*** Block opens ***

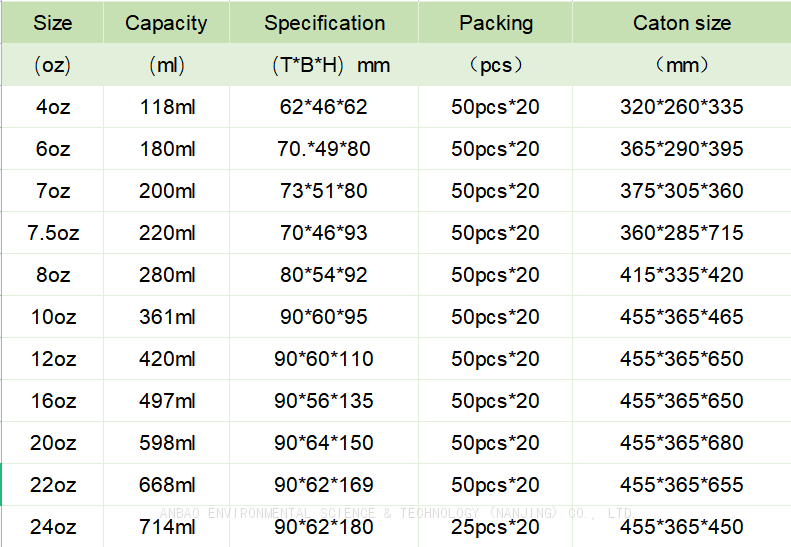Screen dimensions: 791x547
Task: Click the 455*365*655 carton size cell
Action: [x=681, y=485]
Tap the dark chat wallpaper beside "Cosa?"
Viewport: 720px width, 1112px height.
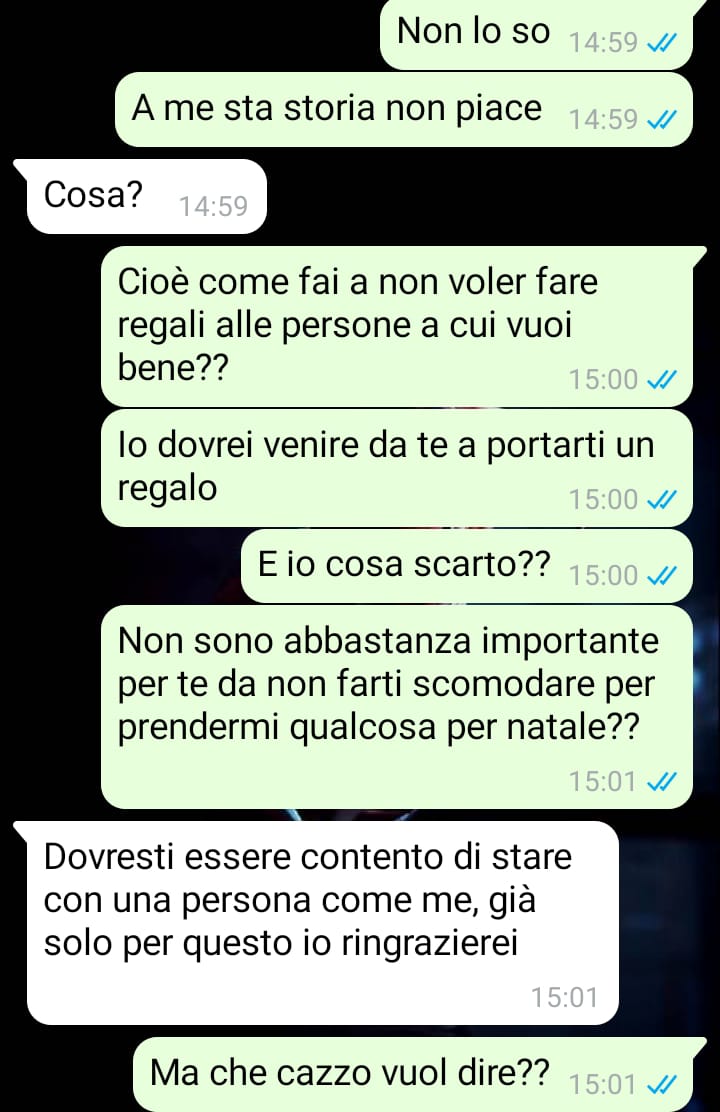489,196
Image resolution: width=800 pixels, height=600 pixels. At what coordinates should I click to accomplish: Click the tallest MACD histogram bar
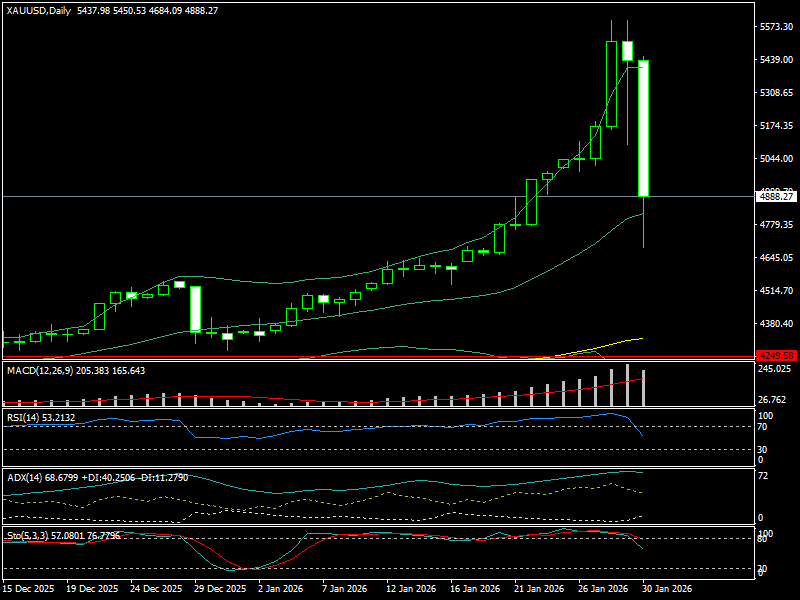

*** Block closes ***

TASK REQUIREMENTS
In the records above, find the line containing "Viewport: 720px width, 1112px height.". Reproduce it and every line after it through the last line, omitting pictures.

RESPONSE
Viewport: 720px width, 1112px height.
489,196
Image resolution: width=800 pixels, height=600 pixels. At what coordinates should I click to accomplish: Click the tallest MACD histogram bar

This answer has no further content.